* **Problem set**:
1. Copy the court opinion excerpt from "objection was raised" up to and including "not designated for publication)".
2. According to the court opinion excerpt, why did Appellant fail to preserve his Rule 403 argument for review? Answer in one to three sentences.

Passage for review below:

During the guilt/innocence phase at trial, the State sought to admit State’s
Exhibit No. 13, a certified copy of Appellant’s penitentiary packet, which included
a prior judgment of conviction for indecency with a child that was committed on
December 15, 1983. The State provided notice of its intention to use the evidence
during the guilt/innocence phase, and the trial court held a pretrial hearing on the
matter at the request of the State. See CRIM. PROC. art. 38.37, § 2-a (West Supp.
10
2025). During the pretrial hearing, Appellant challenged the sufficiency of the links
to the pen packet following a fingerprint expert’s testimony on the issue, and he
objected to the evidence on Rule 404(b) grounds. Appellant’s objections were
overruled, and the trial court determined that the evidence would be admitted. The
State offered the pen packet into evidence at trial. When the trial court requested a
response from Appellant, he stated, “No objection, Your Honor.”
Appellant argues this issue is nonetheless preserved because he argued against
the State’s admission of the exhibit during the pretrial hearing. Appellant, however,
made no mention of Rule 403 at the pretrial hearing, instead arguing that this
evidence “does not meet 404.” A Rule 403 objection is not implicitly contained in
relevancy or Rule 404(b) objections; rather, a specific Rule 403 objection must be
raised to preserve error. Rodriguez v. State, No. 11-23-00187-CR, 2025
WL 2346888, at *7 (Tex. App.—Eastland Aug. 14, 2025, no pet.) (mem. op., not
designated for publication); Preston v. State, No. 11-17-00145-CR, 2019
WL 2147719, at *4 (Tex. App.—Eastland May 16, 2019, no pet.) (mem. op., not
designated for publication) (same); Munger v. State, No. 11-12-00023-CR, 2013
WL 6512674, at *4 (Tex. App.—Eastland Dec. 5, 2013, pet. ref’d) (mem. op., not
designated for publication) (same). Therefore, Appellant did not preserve his
Rule 403 argument for our review.
The same is true for Appellant’s Rule 404(b) argument. While his “404”
objection was raised during the pretrial hearing, by affirmatively stating “[n]o
objection” at trial prior to the admission of State’s Exhibit No. 13, Appellant waived
his right to challenge its admission on appeal. See Thomas v. State, 408 S.W.3d 877,
885 (Tex. Crim. App. 2013); Estrada v. State, 313 S.W.3d 274, 302 (Tex. Crim.
App. 2010); Elliott v. State, No. 06-22-00070-CR, 2023 WL 125595, at *3 (Tex.
App.—Texarkana Jan. 9, 2023, no pet.) (mem. op., not designated for publication)
(concluding that “no objection” will serve as an unequivocal indication of the
11
waiver of the earlier-preserved error); Braggs v. State, No. 14-17-00674-CR, 2019
WL 3783422, at *2 (Tex. App.—Houston [14th Dist.] Aug. 13, 2019, pet. ref’d)

End of Passage for review.
Data below:

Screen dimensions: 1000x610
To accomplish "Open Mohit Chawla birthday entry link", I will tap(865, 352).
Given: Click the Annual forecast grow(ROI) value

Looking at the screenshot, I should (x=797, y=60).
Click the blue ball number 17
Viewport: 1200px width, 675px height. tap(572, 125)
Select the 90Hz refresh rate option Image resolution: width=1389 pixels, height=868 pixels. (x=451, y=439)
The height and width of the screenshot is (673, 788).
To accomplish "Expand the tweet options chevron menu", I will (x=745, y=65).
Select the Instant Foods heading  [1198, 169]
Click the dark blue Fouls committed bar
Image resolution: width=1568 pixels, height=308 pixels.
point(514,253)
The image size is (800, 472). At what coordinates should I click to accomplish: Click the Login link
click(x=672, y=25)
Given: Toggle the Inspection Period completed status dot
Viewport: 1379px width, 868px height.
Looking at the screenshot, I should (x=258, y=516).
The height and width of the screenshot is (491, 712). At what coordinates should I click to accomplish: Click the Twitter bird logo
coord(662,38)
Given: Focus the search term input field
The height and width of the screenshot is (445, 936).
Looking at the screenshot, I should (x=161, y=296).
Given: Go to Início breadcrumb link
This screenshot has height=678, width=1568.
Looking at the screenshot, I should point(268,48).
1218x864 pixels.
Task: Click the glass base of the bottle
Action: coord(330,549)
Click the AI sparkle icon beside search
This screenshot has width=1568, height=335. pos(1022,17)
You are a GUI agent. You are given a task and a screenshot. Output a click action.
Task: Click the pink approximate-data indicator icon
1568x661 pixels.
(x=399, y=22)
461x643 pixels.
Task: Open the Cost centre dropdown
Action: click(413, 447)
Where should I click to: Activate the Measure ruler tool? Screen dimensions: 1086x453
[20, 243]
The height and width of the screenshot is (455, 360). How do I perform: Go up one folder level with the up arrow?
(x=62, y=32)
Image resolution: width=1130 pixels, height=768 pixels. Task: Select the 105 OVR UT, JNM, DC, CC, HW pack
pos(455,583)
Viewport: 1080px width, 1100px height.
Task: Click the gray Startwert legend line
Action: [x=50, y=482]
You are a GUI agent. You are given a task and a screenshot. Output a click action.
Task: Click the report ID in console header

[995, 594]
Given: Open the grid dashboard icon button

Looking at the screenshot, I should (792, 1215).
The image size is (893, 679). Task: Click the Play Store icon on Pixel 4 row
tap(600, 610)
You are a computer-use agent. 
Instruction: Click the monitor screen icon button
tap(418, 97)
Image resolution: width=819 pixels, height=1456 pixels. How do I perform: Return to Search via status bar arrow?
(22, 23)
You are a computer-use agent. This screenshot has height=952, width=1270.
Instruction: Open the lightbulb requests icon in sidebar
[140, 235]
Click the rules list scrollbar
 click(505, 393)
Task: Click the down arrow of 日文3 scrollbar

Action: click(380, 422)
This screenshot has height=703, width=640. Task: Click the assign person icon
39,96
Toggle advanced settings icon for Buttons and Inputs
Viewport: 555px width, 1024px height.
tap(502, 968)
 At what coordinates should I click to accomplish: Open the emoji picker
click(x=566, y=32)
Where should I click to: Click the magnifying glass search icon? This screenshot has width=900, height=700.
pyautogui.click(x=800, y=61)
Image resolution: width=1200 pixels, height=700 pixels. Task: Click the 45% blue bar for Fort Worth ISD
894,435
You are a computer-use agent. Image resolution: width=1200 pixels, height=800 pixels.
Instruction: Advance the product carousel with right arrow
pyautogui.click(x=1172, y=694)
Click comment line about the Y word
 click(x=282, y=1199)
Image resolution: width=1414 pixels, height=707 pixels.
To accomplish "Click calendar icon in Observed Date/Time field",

End of Data.

* **Response list**:
1.
objection was raised during the pretrial hearing, by affirmatively stating “[n]o
objection” at trial prior to the admission of State’s Exhibit No. 13, Appellant waived
his right to challenge its admission on appeal. See Thomas v. State, 408 S.W.3d 877,
885 (Tex. Crim. App. 2013); Estrada v. State, 313 S.W.3d 274, 302 (Tex. Crim.
App. 2010); Elliott v. State, No. 06-22-00070-CR, 2023 WL 125595, at *3 (Tex.
App.—Texarkana Jan. 9, 2023, no pet.) (mem. op., not designated for publication)

2. At the pretrial hearing, Appellant never mentioned Rule 403 and argued only that the evidence "does not meet 404." A Rule 403 objection is not implicitly contained in relevancy or Rule 404(b) objections, so a specific Rule 403 objection must be raised to preserve error.